“The Inmost Light”

Review: “The Inmost Light”, Arthur Machen, 1894.

Cover by Matthew Jaffe.

Written in 1892, there are several notable things about this story.

Machen has turned has his back for good on writing society tales.

It’s also his first story with Dyson, a character in four Machen works who has sometimes been called an occult detective. However, he uses no apparatus like William Hope Hodgson’s Carnacki does with his electric pentacle. He is not a student of the occult like Algernon Blackwood’s John Silence nor does Dyson claim psychic sensitivity.

Dyson calls himself a “man of science”, and his science (like many a Machen protagonist) is

the great city; the physiology of London; literally and metaphysically the greatest subject that the mind of man can conceive.

It’s also the only Machen story I would describe, after reading more than two-thirds of his fiction, as genuinely, viscerally horrifying.

The story is told, like Machen’s “The Great God Pan”, episodically, but the story relies more on coincidence than a network of personal acquaintances.

Part I

The story opens, as many early Machen stories do, with some random wanderings about London, and Dyson meeting his old friend Salisbury again after five years. Since their last meeting, Dyson fell on hard times as a writer until he inherited some money. (At this point in his life, Machen was also able to devote himself full time to writing because of an inheritance he received.)

After hearing from Dyson about his love of London’s mysteries and how the city needs its own Homer (a role Machen, with his love of the Illiad, may have seen for himself), Salisbury declares Dyson’s imagination about London “too fervid”. To prove his case, he tells Salisbury about the Harlesden case.

Harlesden is a place, one of the “out-quarters” of London, even past the suburbs. It is a mix of country and houses. It’s very lonely mid-day, a “city of the dead”. 

One Dr. Black settled there one or two years ago. His wife was uncommonly beautiful, and they were often seen walking about in the neighborhood and seemed very affectionate.

However, nobody saw them all winter, and Dr. Black, when asked about her, says she felt ill. A neighborhood rumor starts up that the doctor killed his wife. However, Dyson saw her one June day. He was in the neighborhood and happened to glance at Black’s house and saw, in a window, the face of a beautiful woman that is somehow inhuman. In a rather long passage describing his sensations, he tells Salisbury it reminded him of Hell, a face that

struck me with such a nameless terror, there was a mist of flowing yellow hair, as it was an auereole of glory round the visage of a satyr.   

Dyson wonders how to reconcile this with the rumors that Black murdered his wife. 

However, he forgets it about it as the summer continues. However, a newspaper article on “The Harlesden Case” catches his eye. Mrs. Black has died, and an autopsy found no marks of foul play or poison. However, her brain tissue is altered so much “it resembled that of an animal”. Alteration of the brain will not be the only echo of Machen’s “The Great God Pan” in this story.

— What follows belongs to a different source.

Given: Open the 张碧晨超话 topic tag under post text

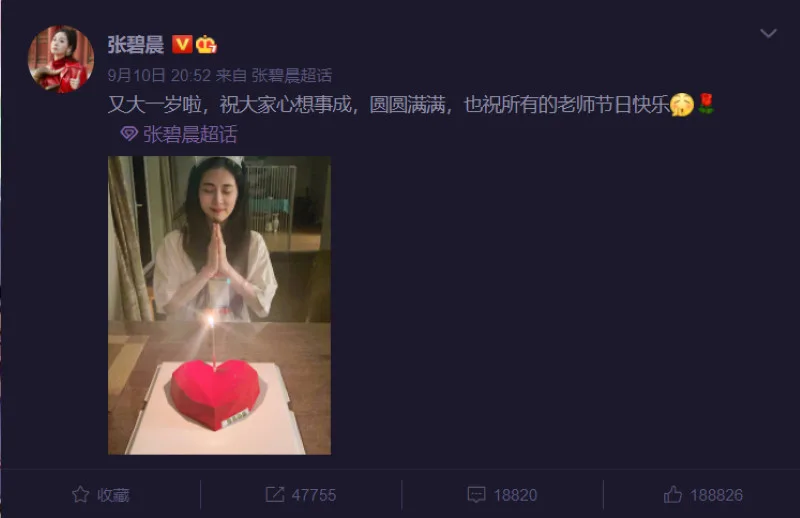Looking at the screenshot, I should [190, 134].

A verdict of natural causes was entered. Dyson asks Salisbury what he thinks of the mystery. Salisbury reserves judgement since Dyson has more to tell him, and they agree next week. 

Part II

The viewpoint shifts to Salisbury. He’s a stolid sort, and, on the way home from Dyson’s and pondering the “perverse dexterity” of Dyson in changing some woman suffering a brain disease into something more, he carelessly strays into a strange and rough neighborhood. 

Salisbury is a bit like Dyson in taking delight in the sights of London. In his case, he relishes street rows and the various “amusing phases of drunkenness”. 

He sees a drunk man and a crying woman talking. She condemns him as a thief, a freeloader and philanderer. She concludes with “ . . . you can go on your own errands, and I only hope they’ll get you in trouble”. Then she takes a piece of paper out of her dress, crumples it up and tosses it. On impulse, Salisbury picks it up. 

Part III

Salisbury is home reading the note he picked up. It has an odd rhyme he can’t get out of his head and has some crypitic references to names and places. 

Visiting Dyson, he mentions the incident and note to him. 

After telling Salisbury he’s an incorrigible “slave to what you call fact”, Dyson summarizes what he’s found out about Black.

Dyson looked up one of the doctors who did the inquest at Mrs. Black. The doctor bluntly states he thought Black killed his wife. However, given the peculiar nature of the evidence, he thinks the verdict he gave was justified. He also thinks Black’s murder was fully justified too. The doctor always been opposed linking physiology with psychology and thinks there is an “impassable gulf” between consciousness and the “sphere of matter” with no known link between the two. (Rather the opposite of Dr. Raymond’s views in “The Great God Pan”.)   

The doctor does not regard the brain of Agnes Lake as being human. As to her beautiful face, the doctor says he would not look at it for a thousand guineas. He’s even more blunt when he says she had the “brain of a devil”. So, like Helen Vaughn in “The Great God Pan”, Mrs. Black is another beautiful woman that is inexplicably frightening.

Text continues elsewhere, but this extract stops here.